Regulating Spin Density using TEMPOL Molecules for Enhanced CO2‐to‐Ethylene Conversion by HKUST‐1 Framework Derived Electrocatalysts

The selectivity of multicarbon products in the CO₂ reduction reaction (CO₂RR) depends on the spin alignment of neighboring active sites, which requires a spin catalyst that facilitates electron transfer with antiparallel spins for enhanced C-C coupling. Here, we design a radical-contained spin catalyst (TEMPOL@HKUST-1) to enhance CO₂-to-ethylene conversion, in which spin-disordered (SDO) and spin-ordered (SO) phases co-exist to construct an asymmetric spin configuration of neighboring active sites.
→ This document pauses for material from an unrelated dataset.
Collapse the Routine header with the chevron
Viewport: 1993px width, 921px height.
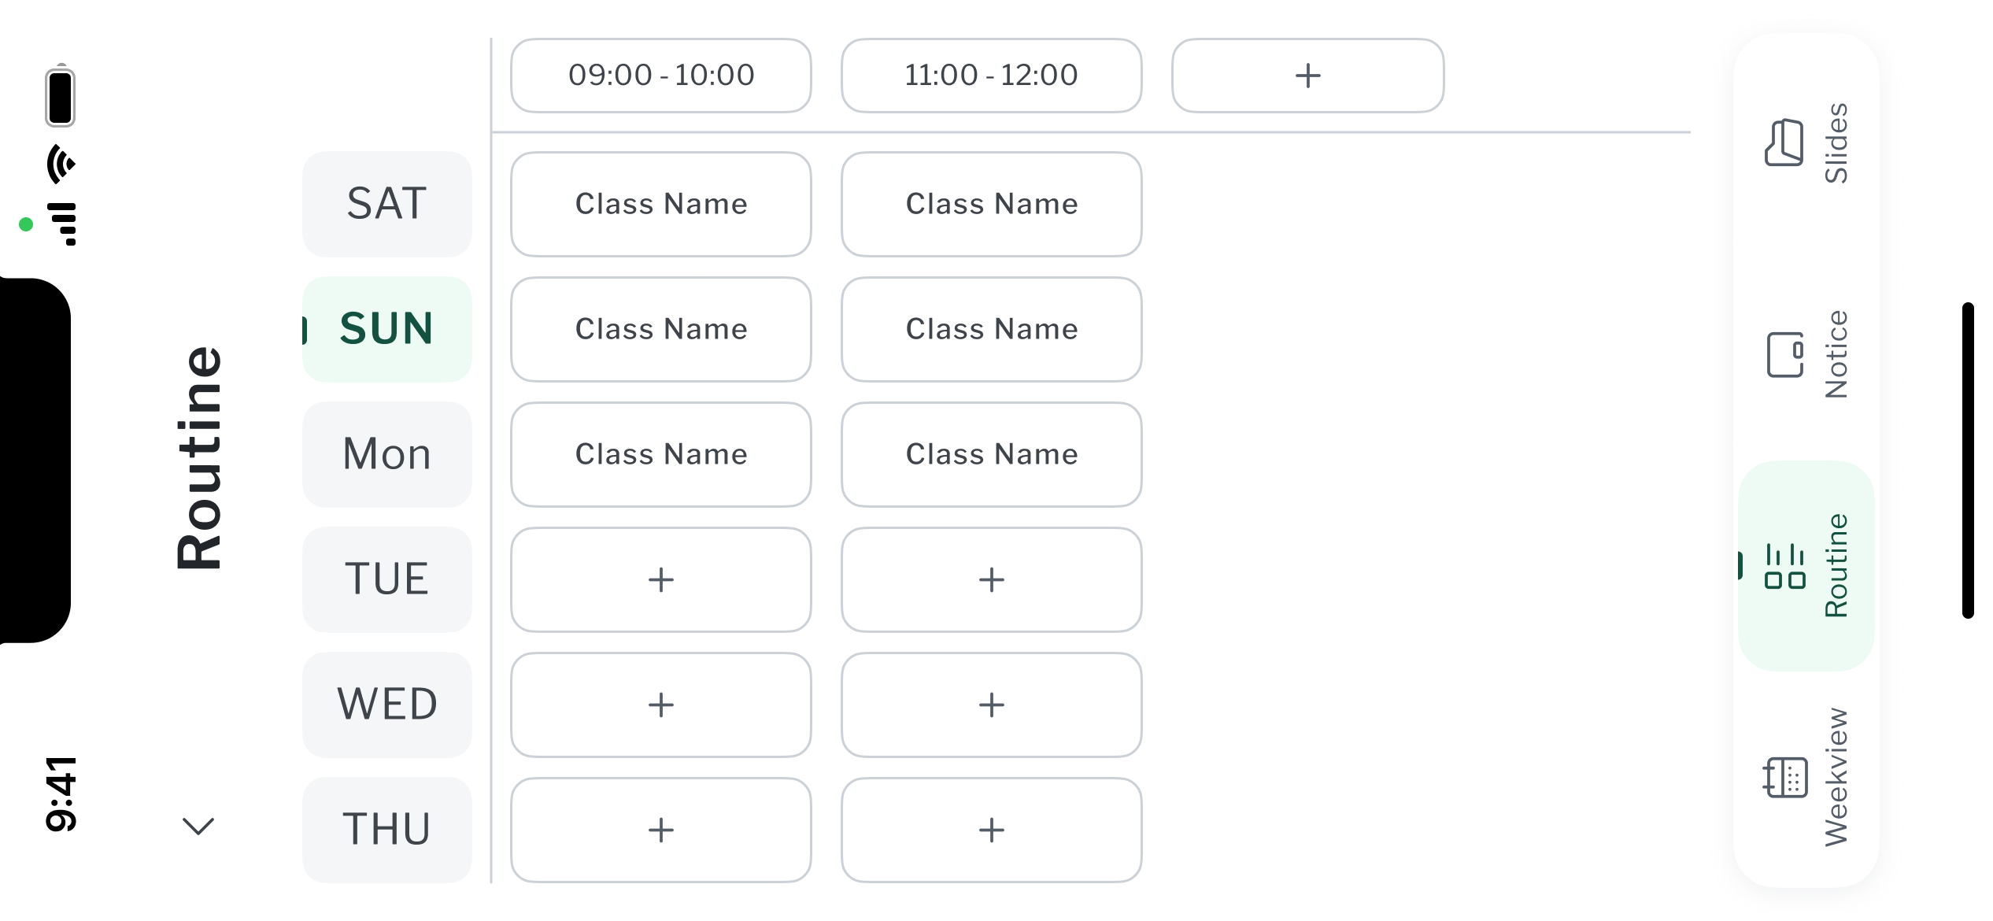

The replacement of axially coordinated H₂O molecules with TEMPOL radicals introduces spin-spin interactions among the Cu(II) centers to form localized SO phases within the original H₂O-mediated SDO phases. Therefore, TEMPOL@HKUST-1 derived catalyst exhibited an approximately two-fold enhancement in ethylene selectivity during the CO₂RR at -1.8 V versus Ag/AgCl compared to pristine HKUST-1. In situ ATR-SEIRAS spectra indicate that the spin configuration at asymmetric SO/SDO sites significantly reduces the kinetic barrier for *CO intermediate dimerization toward the ethylene product. The performance of the spin catalyst is further improved by spin alignment under a magnetic field, resulting in a maximum ethylene selectivity of more than 50 %. The exploration of the spin-polarized kinetics of the CO₂RR provides a promising path for the development of novel spin electrocatalysts with superior performance.